TASK REQUIREMENTS: Your job is to set down the stretch of entries that opens with the line containing "Select the STREET PLAN banner" and closes with the line containing "Viewport: 1213px width, 853px height.". Keep both end lines, copy each exactly, and add nothing.

RECORDS PROVIDED:
-------
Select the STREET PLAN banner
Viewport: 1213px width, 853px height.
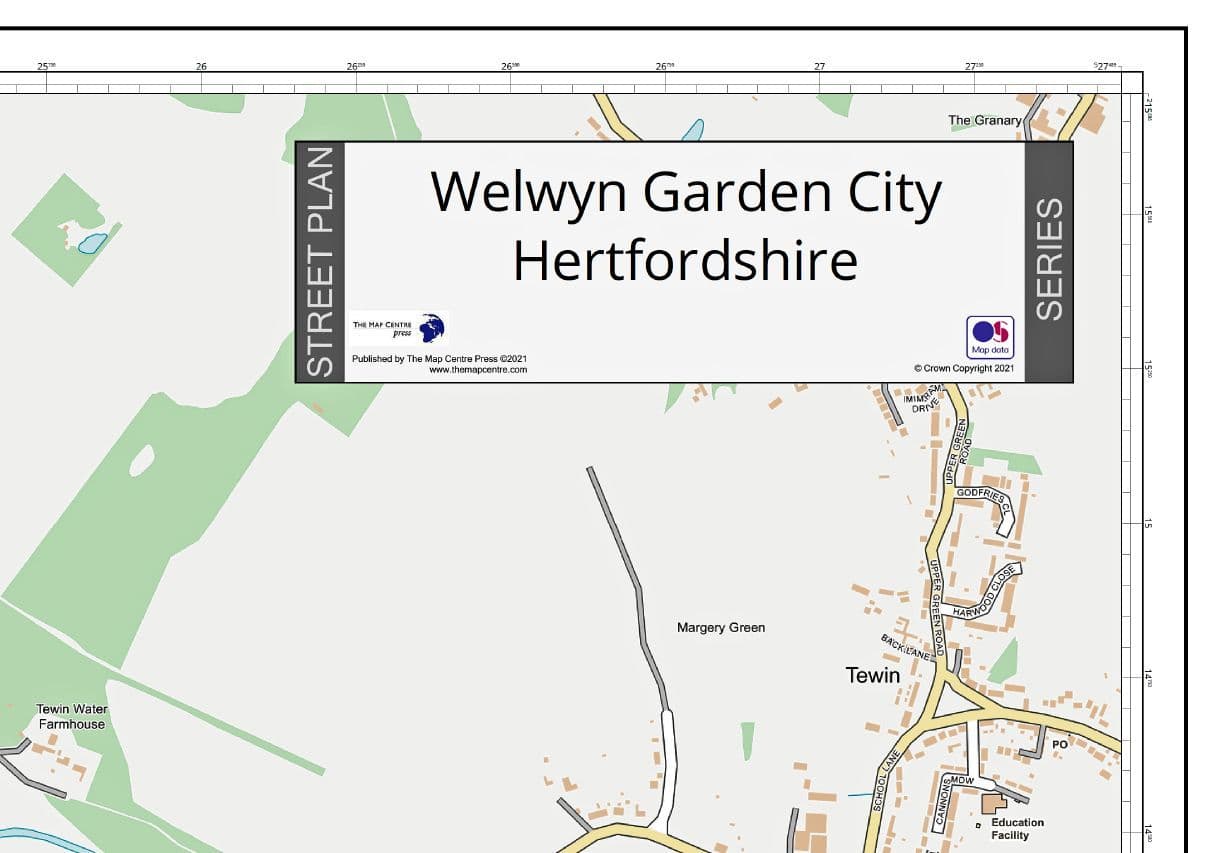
-------
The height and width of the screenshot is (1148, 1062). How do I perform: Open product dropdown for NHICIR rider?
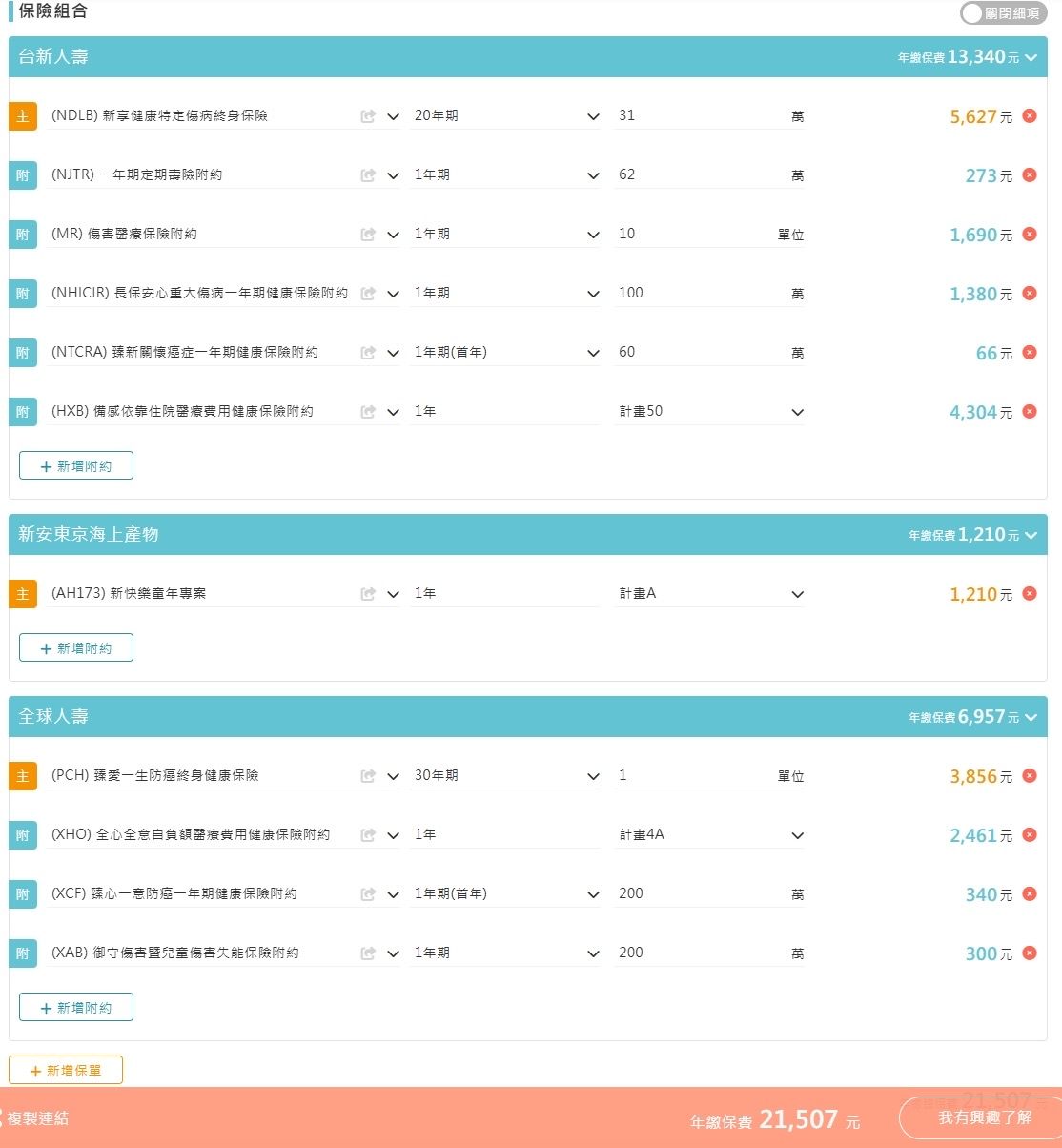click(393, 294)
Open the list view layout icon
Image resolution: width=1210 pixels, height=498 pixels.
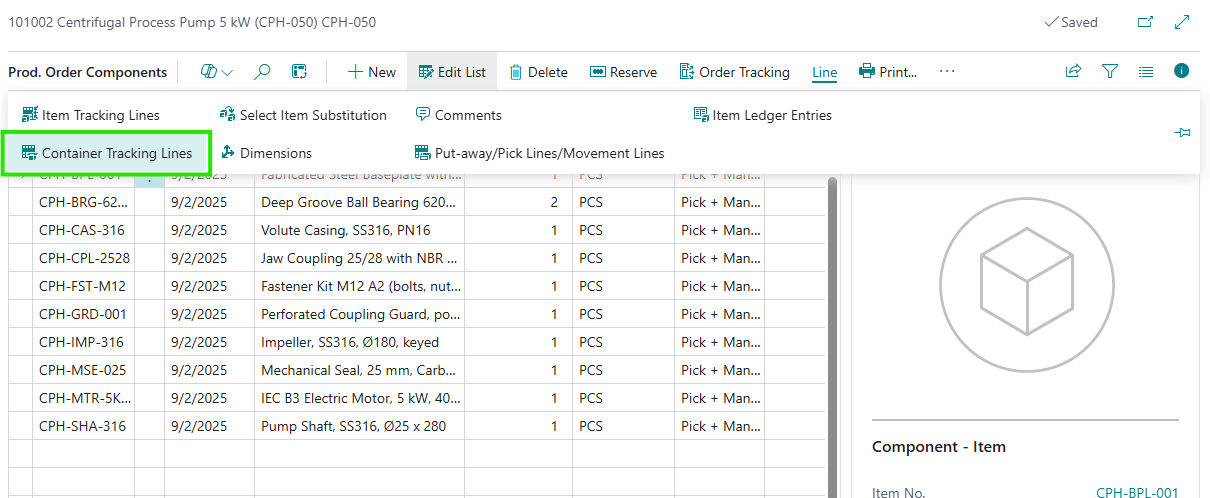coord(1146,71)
-------
RESPONSE TO THE EXERCISE:
Select the STREET PLAN banner
Viewport: 1213px width, 853px height.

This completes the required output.